** Work to do **
Transcribe the entries verbatim, from the first line through the line that contains "[x=207, y=15]".

— START OF The data —

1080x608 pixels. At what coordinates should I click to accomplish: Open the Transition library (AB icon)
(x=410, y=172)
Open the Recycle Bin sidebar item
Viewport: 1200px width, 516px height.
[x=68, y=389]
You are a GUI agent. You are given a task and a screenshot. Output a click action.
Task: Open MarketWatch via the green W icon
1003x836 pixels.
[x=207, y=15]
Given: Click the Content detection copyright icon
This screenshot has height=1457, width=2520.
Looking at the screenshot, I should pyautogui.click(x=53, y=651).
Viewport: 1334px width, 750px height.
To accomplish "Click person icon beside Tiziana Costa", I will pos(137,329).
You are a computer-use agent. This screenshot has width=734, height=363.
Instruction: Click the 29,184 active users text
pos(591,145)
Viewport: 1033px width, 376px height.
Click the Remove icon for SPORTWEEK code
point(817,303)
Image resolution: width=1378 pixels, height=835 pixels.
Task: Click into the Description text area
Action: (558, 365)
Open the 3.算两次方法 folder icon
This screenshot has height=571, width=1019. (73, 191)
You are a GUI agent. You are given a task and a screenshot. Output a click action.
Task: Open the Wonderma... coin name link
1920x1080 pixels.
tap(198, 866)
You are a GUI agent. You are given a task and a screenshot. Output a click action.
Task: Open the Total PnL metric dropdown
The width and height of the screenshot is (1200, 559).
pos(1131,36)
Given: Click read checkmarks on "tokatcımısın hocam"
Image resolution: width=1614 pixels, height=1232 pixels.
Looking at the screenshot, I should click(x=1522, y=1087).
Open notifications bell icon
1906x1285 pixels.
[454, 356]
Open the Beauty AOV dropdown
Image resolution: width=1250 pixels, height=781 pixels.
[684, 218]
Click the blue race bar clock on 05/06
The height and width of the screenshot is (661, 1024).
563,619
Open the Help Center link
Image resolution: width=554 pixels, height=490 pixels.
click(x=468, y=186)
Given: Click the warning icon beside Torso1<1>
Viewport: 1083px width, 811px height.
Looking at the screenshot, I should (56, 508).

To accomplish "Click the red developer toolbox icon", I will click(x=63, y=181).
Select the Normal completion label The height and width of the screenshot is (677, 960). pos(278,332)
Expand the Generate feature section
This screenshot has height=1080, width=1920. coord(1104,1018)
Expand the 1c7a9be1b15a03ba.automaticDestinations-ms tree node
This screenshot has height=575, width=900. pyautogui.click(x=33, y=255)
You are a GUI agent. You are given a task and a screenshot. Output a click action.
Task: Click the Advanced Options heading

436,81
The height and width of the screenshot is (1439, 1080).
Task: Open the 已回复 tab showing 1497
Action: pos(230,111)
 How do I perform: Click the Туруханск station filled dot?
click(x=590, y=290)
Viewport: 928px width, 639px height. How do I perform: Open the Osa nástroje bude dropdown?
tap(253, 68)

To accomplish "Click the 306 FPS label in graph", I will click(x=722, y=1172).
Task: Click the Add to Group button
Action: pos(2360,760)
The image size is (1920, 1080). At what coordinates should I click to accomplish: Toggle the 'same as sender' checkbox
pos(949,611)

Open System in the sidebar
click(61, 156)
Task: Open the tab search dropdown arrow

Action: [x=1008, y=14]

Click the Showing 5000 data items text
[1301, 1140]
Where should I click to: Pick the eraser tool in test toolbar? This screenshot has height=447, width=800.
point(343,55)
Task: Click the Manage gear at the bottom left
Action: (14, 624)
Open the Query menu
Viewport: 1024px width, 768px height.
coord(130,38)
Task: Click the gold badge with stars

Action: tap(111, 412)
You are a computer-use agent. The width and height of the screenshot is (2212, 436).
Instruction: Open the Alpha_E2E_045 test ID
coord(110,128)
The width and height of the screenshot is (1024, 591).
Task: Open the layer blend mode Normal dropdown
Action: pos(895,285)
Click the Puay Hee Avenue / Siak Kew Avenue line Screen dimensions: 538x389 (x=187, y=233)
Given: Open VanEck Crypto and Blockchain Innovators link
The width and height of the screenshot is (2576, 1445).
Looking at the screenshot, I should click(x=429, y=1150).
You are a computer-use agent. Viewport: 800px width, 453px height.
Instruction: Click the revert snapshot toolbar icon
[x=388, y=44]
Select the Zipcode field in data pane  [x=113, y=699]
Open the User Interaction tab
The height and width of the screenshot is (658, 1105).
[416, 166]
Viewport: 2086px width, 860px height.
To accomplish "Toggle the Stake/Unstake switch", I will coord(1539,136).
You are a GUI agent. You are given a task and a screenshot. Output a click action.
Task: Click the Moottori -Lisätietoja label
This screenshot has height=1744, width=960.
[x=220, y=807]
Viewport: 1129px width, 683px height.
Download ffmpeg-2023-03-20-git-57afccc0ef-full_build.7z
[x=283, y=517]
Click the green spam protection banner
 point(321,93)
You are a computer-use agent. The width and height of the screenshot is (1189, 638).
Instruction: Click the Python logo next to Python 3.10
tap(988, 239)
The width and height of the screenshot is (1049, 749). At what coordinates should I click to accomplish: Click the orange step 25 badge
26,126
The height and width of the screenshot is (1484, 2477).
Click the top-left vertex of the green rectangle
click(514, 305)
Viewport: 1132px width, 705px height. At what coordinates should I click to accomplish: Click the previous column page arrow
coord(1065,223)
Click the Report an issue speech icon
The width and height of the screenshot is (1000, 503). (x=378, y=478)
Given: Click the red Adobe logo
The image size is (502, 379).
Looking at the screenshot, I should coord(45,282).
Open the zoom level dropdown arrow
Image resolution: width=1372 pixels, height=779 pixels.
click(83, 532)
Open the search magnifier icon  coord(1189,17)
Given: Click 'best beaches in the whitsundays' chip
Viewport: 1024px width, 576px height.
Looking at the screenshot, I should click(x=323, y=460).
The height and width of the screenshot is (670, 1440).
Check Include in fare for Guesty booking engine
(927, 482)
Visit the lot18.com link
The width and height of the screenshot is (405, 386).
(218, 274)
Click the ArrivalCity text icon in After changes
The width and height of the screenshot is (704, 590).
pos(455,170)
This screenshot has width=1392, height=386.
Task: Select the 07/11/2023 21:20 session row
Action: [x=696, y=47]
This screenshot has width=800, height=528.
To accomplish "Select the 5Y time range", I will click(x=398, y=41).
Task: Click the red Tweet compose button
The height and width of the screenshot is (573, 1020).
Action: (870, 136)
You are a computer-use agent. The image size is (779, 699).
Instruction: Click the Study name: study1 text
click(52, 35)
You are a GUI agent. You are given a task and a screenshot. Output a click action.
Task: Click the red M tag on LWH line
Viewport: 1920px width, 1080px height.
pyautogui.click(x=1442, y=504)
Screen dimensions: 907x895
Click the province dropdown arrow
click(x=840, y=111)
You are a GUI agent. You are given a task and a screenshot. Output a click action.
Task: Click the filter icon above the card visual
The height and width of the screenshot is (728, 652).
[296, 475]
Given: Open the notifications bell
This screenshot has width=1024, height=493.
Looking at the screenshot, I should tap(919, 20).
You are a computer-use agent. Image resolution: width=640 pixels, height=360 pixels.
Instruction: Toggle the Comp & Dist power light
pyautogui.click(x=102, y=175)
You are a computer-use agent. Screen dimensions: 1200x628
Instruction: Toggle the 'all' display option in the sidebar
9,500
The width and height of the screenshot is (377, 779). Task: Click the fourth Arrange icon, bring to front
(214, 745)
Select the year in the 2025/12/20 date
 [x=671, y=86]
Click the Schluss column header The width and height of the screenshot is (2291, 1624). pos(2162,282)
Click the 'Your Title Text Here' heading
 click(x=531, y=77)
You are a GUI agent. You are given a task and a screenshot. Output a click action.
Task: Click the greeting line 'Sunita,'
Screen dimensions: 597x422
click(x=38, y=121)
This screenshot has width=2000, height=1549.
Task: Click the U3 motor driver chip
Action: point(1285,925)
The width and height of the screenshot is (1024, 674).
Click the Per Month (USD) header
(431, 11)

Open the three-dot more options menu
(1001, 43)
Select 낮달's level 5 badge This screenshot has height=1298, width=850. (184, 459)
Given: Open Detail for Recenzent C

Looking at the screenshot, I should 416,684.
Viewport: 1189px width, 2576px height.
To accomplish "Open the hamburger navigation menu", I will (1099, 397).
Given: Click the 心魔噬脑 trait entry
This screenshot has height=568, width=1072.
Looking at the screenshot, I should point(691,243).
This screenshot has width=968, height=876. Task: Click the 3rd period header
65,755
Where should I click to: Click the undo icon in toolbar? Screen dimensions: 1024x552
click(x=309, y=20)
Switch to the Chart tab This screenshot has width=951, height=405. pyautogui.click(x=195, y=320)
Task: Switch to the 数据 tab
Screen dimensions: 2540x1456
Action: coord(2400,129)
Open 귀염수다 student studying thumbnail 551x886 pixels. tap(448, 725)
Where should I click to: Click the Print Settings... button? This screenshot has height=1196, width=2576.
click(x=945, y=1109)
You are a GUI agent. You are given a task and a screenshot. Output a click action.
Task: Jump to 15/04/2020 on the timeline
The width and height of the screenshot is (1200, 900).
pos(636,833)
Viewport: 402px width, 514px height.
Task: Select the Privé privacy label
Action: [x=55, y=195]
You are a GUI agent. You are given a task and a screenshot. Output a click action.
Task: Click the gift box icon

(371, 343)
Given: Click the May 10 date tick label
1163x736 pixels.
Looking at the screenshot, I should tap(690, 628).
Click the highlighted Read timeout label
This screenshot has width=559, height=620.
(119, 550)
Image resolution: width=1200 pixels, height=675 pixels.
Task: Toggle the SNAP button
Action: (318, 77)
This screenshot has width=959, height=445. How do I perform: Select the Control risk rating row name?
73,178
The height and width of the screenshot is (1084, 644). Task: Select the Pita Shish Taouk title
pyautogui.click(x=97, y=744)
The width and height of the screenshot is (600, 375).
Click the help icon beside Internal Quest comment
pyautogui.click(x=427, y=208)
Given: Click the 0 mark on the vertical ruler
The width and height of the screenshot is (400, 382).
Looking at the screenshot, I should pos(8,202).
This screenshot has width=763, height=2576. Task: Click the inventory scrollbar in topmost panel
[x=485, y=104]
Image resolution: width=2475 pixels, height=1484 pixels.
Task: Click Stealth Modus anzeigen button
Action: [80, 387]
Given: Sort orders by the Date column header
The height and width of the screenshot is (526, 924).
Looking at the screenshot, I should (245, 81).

— END OF The data —

** Solution below **
1080x608 pixels. At what coordinates should I click to accomplish: Open the Transition library (AB icon)
(x=410, y=172)
Open the Recycle Bin sidebar item
Viewport: 1200px width, 516px height.
[x=68, y=389]
You are a GUI agent. You are given a task and a screenshot. Output a click action.
Task: Open MarketWatch via the green W icon
1003x836 pixels.
[x=207, y=15]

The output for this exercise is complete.